Supplied text.
=== Begin Enclosure ===
Aran_Komatsuzaki t1_jbkjgzf wrote on March 9, 2023 at 6:28 PM

I've compared Pythia (GPT-3 variants) w/ context length = 2048 vs. RWKV w/ context length = 4096 of comparable compute budget, and the former scored clearly better perplexity on the tokens after the first 1024 tokens, while the latter scores better on the first 1024 tokens. While RWKV performs comparably to Tranformer on the tasks with short context (e.g. the tasks used in its repo for evaluating the RWKV), it may still not be possible to replace Transformer for longer context tasks (e.g. typical conversation with ChatGPT).

RWKV has fast decoding speed, but multiquery attention decoding is nearly as fast w/ comparable total memory use, so that's not necessarily what makes RWKV attractive. If you set the context length 100k or so, RWKV would be faster and memory-cheaper, but it doesn't seem that RWKV can utilize most of the context at this range, not to mention that the vanilla attention is also not feasible at this range.

LetterRip t1_jbks0mg wrote on March 9, 2023 at 7:21 PM

> I've compared Pythia (GPT-3 variants) w/ context length = 2048 vs. RWKV w/ context length = 4096 of comparable compute budget, and the former scored clearly better perplexity on the tokens after the first 1024 tokens, while the former scores better for the first 1024 tokens. While RWKV performs well on the tasks with short context (e.g. the tasks used in its repo for evaluating the RWKV), it may still not be possible to replace Transformer for longer context tasks (e.g. typical conversation with ChatGPT).

Thanks for sharing your results. It is being tuned to longer context lengths, current is

RWKV-4-Pile-14B-20230228-ctx4096-test663.pth

https://huggingface.co/BlinkDL/rwkv-4-pile-14b/tree/main

There should soon be a 6k and 8k as well.

So hopefully you should see better results with longer contexts soon.

> and the former scored clearly better perplexity on the tokens after the first 1024 tokens, while the former scores better for the first 1024 tokens.

Could you clarify - was one of those meant to be former and the other later?

Aran_Komatsuzaki t1_jbkyegs wrote on March 9, 2023 at 8:01 PM

> Thanks for sharing your results. It is being tuned to longer context lengths, current is

I tried the one w/ context length = 4096 for RWKV :)

> Could you clarify - was one of those meant to be former and the other late

Sorry for the typo. The latter 'former' is meant to be the 'latter'.
=== End Enclosure ===
Required action. Copy the forum thread starting with "There should soon" and going on through "the other later?", changing "soon" to "shortly" wherever it appears.

Data to examine.
=== Begin Enclosure ===
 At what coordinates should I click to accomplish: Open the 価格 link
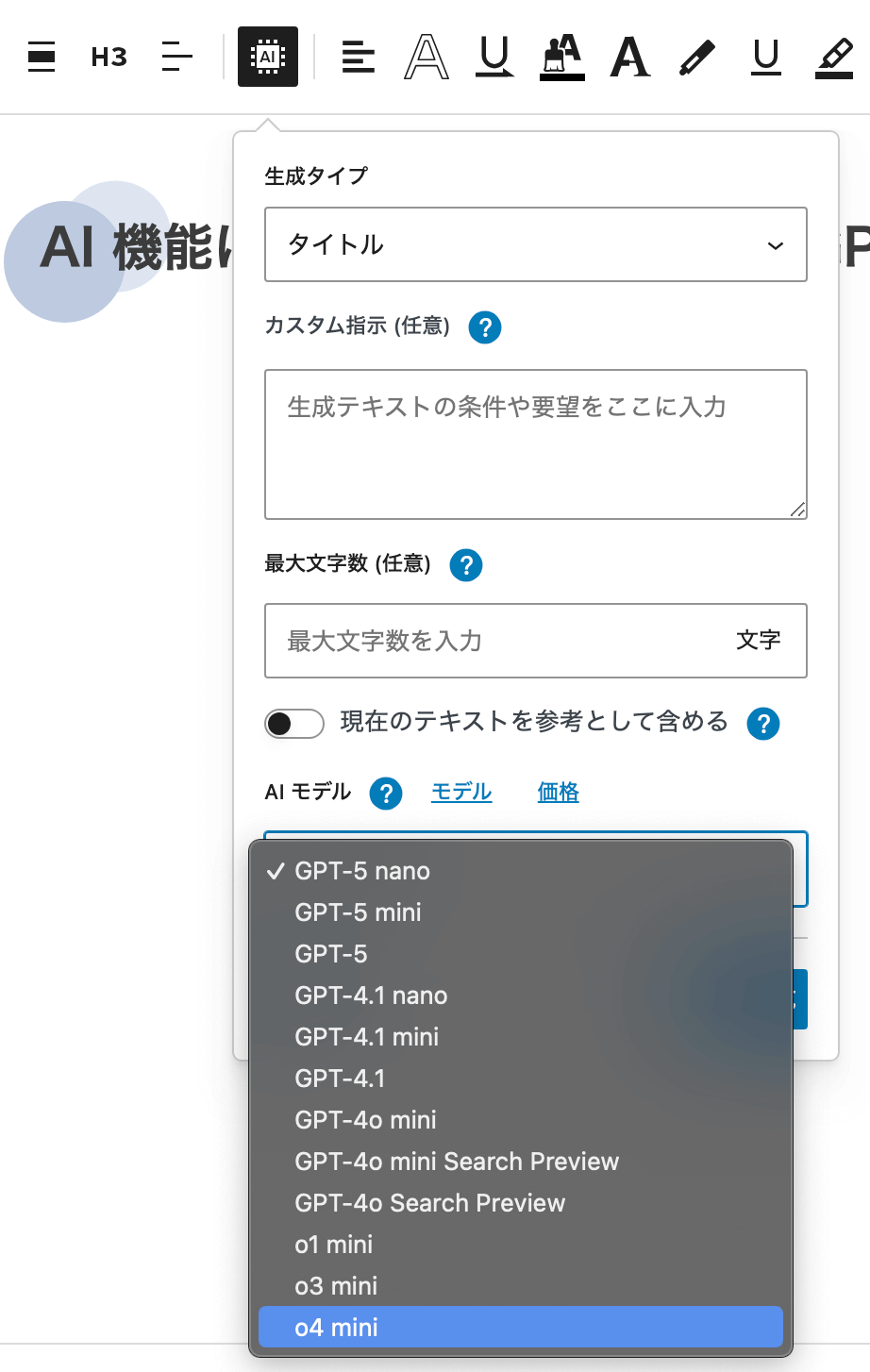coord(558,792)
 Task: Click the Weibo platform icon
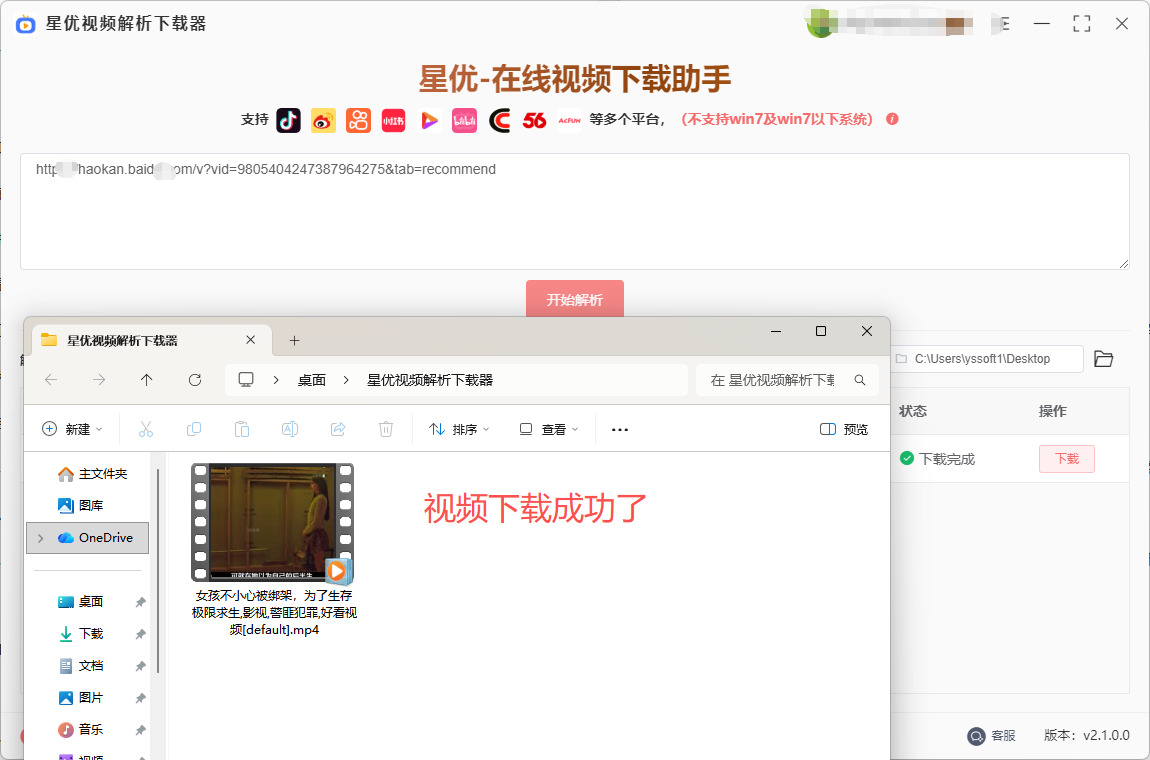click(x=323, y=120)
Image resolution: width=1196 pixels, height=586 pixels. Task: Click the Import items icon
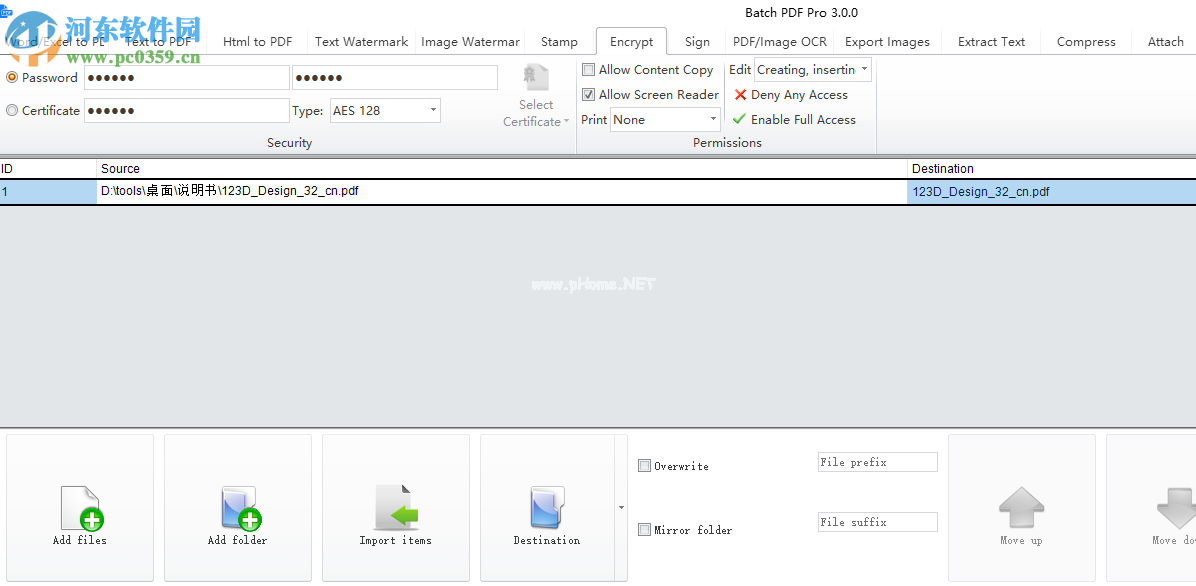pos(395,508)
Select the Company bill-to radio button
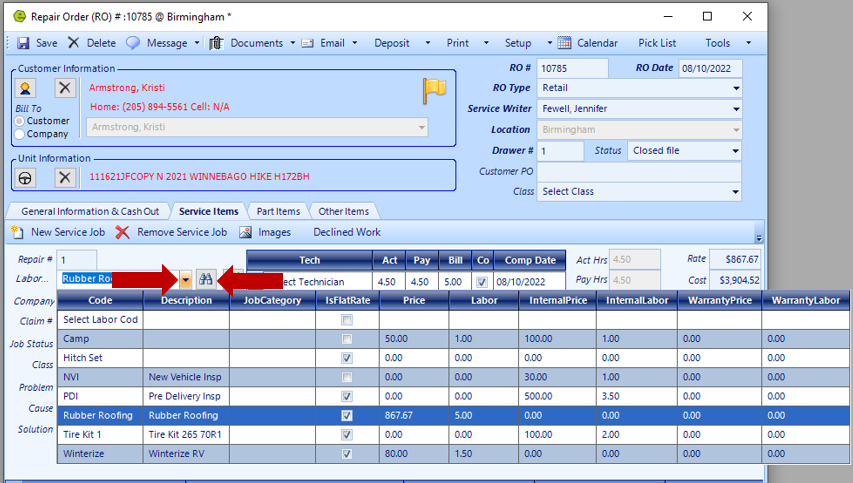 click(x=20, y=134)
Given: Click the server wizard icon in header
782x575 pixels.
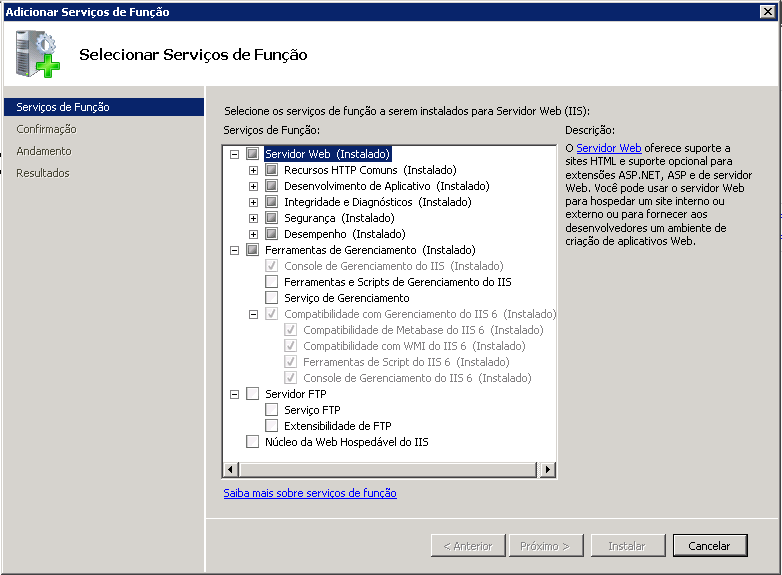Looking at the screenshot, I should click(x=38, y=53).
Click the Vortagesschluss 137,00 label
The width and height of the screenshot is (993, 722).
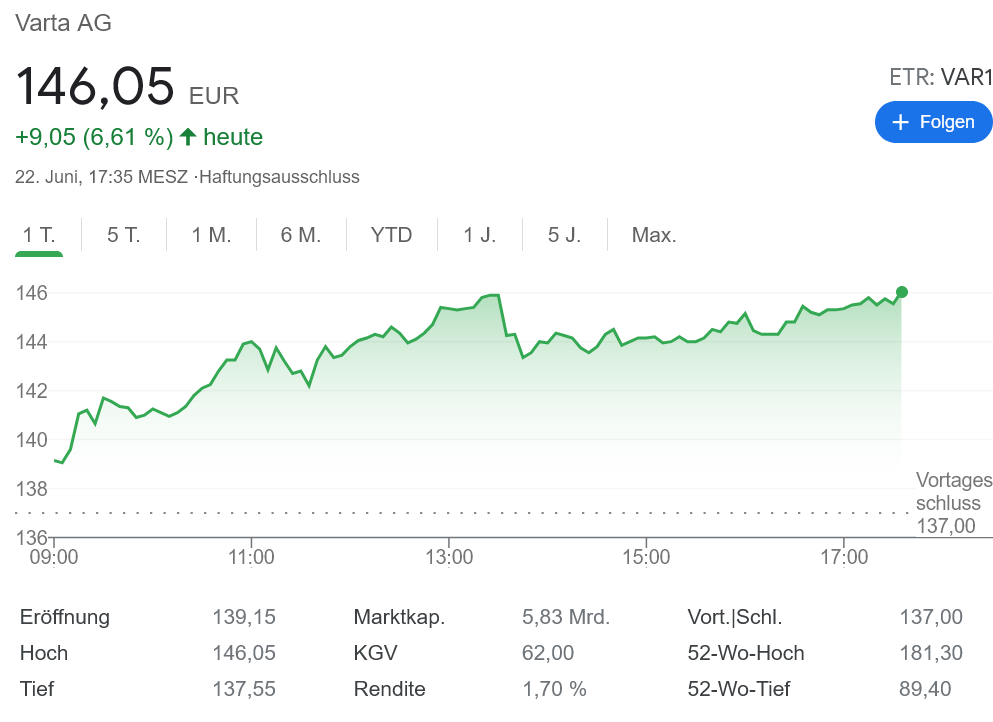pos(953,503)
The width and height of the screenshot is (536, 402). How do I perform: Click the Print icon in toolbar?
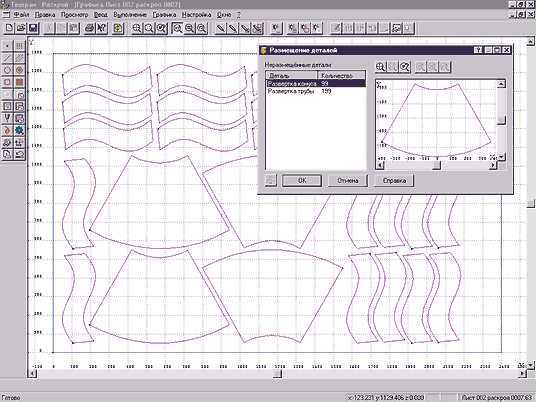(x=90, y=28)
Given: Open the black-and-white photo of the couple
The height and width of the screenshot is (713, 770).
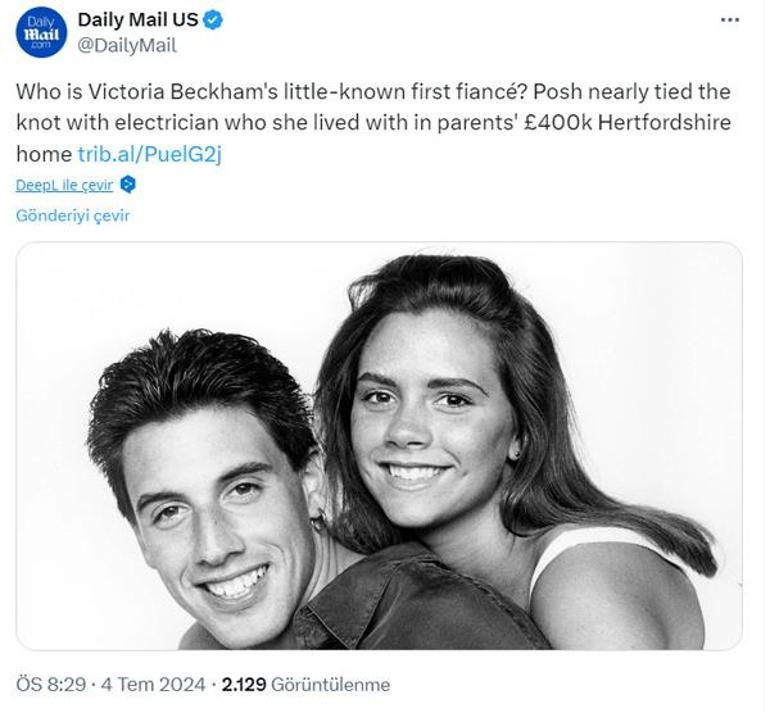Looking at the screenshot, I should coord(380,446).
=== End Enclosure ===
Exercise result.
There should shortly be a 6k and 8k as well.

So hopefully you should see better results with longer contexts shortly.

> and the former scored clearly better perplexity on the tokens after the first 1024 tokens, while the former scores better for the first 1024 tokens.

Could you clarify - was one of those meant to be former and the other later?